Daniel joined the Institute of Criminology in 2012 after serving in the Military and in the Police. He joined the Territorial Army at the age of 17 whilst studying for his A-Levels; the following year he was mobilised for operational service after the events of September 11th 2001. With his progression to university postponed, he was first deployed to Afghanistan in 2002 and then subsequently to Iraq in 2003, serving a full tour in each conflict as a front-line infantry soldier.

On demobilisation in 2004, Daniel was employed as civilian staff by Greater Manchester Police, before joining Cheshire Police as a Police Constable. In 2009, whilst working full-time as a Police Constable, he began his undergraduate degree in Social Policy part-time through the Open University. After completing his B.Sc (Hons) in 2012, Daniel left Cheshire Police and began his M.Phil in Criminological Research at the University of Cambridge, which he completed in 2013.

Daniel is now conducting his PhD part-time under the supervision of Professor Ben Crewe, whilst working full-time as an Evaluation Advisor for the Foreign, Commonwealth and Development Office. His doctoral research is concerned with exploring the experiences of former military service personnel in prison in England and Wales. He is particularly interested in the similarities between the military and the prison, highlighted in Goffman's (1961) analysis of the 'Total Institution', and in how military experience might impact upon the experience of imprisonment.
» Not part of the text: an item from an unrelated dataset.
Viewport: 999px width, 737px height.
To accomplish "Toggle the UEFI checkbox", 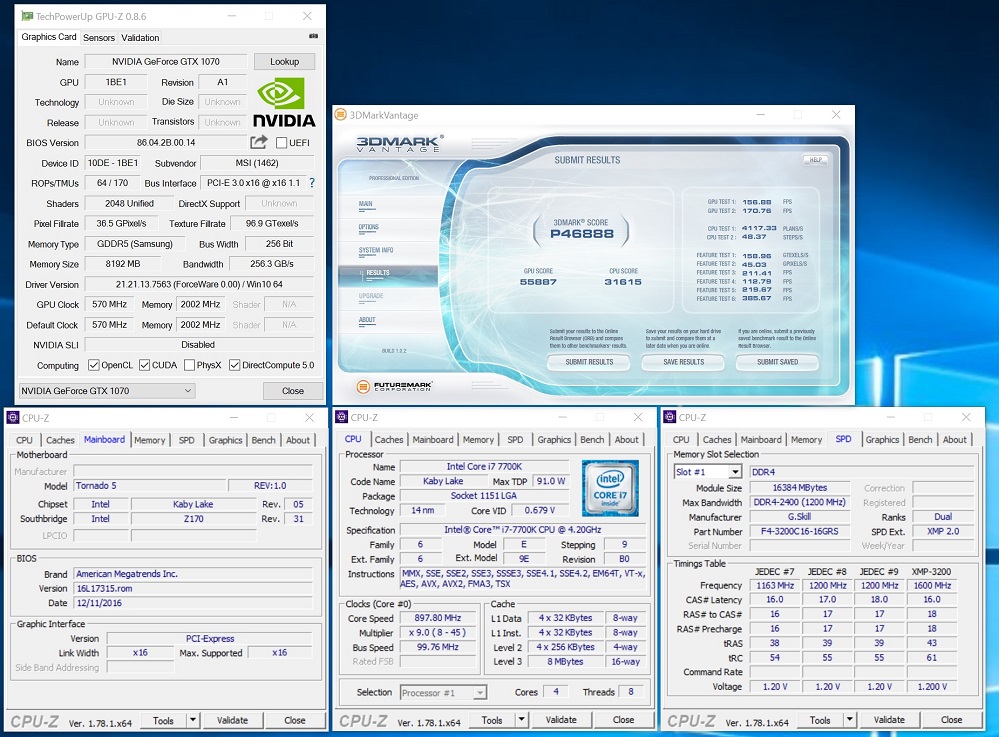I will (282, 143).
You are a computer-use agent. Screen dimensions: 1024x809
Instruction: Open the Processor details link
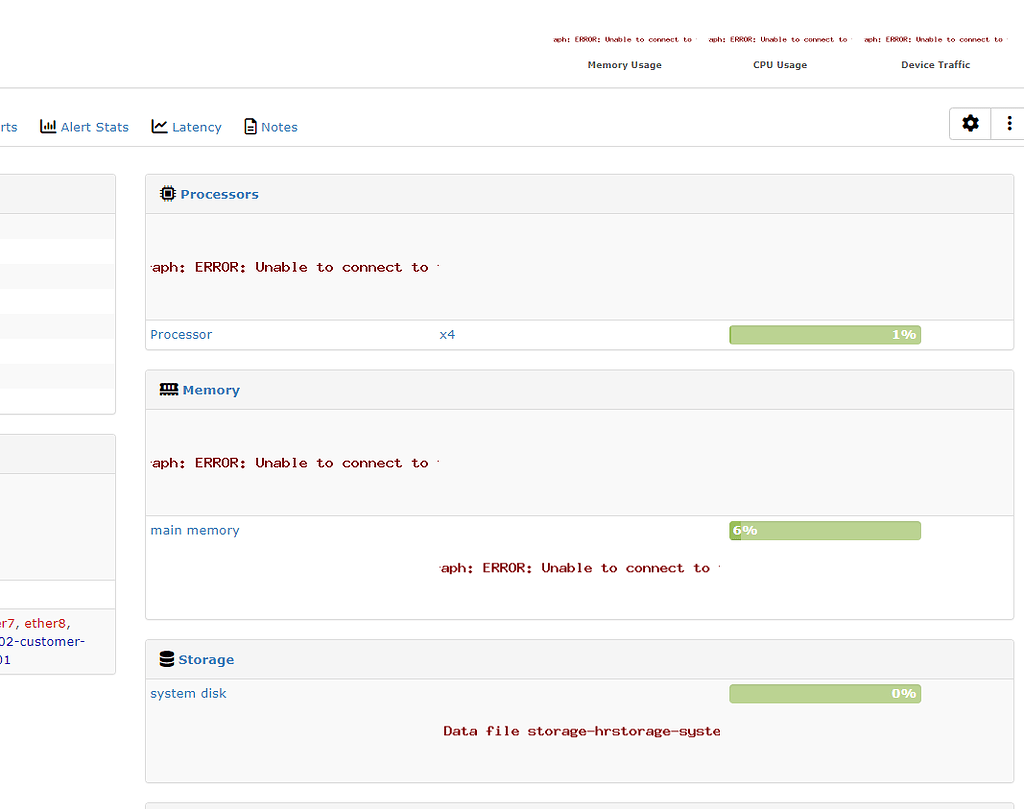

  • Penal, social and criminal justice policy
  • Military sociology, particularly military identity and culture
  • Staff culture within criminal justice institutions, particularly in policing and in prisons
  • Former military personnel in the Criminal Justice System
  • Evidence-Based Policing
  • Security, defence and intelligence studies

Awards and distinctions:

  • 2014-18: Dawes Scholarship, Institute of Criminology, University of Cambridge
  • 2013-14: Lord Crowther Postgraduate Study Bursary
  • 2013: High Commendation for M.Phill Dissertation, Howard League
  • 2012-14: Manuel Lopez-Rey Scholarship, Institute of Criminology, University of Cambridge
  • 2012-13: College Development Scholarship, Clare Hall, University of Cambridge


Key publications: 

Peer-reviewed Publications:

  • Miller, J., Quinton, P., Alexandrou, B. and Packham, D. (2020). 'Can police training reduce ethnic/racial disparities in stop and search? Evidence from a multisite UK trial', Criminology and Public Policy, 19(4), pp.1259-87.
  • Quinton, P. and Packham, D. (2016). College of Policing Stop and Search Training Experiment, London: College of Policing
  • Lyne, C. and Packham, D. (2014). The Needs of Ex-Service Personnel in the Criminal Justice System: A Rapid Evidence Assessment, London: Ministry of Justice.

Conference Papers:

  • Packham, D. and Quinton, P. (2016). Can Training Improve Stop and Search Practice? Evaluating a Training Pilot RCT in England and Wales, American Society of Criminology.
  • Packham, D. (2016). Use of Evidence in the Development of Police Training: The Case of the Stop and Search Training Experiment, CEPOL European Police Research and Science Conference.

Book Reviews:

  • Packham, D. (2014), Soldier, Sailor, Beggarman, Thief: Crime and the British Armed Services since 1914 by C. Emsley. Oxford: Oxford University Press (2013), 216 pages. The Howard Journal of Criminal Justice, 53: 217-218.
  • Packham, D. (2015), Victim Accounts: Understanding the Psychology of Perpetrators through South Africa's Truth and Reconciliation Commission by Robert N. Kraft. New York: New York University Press (2014), 212 pages. Political and Military Sociology, Vol.43: 194-196.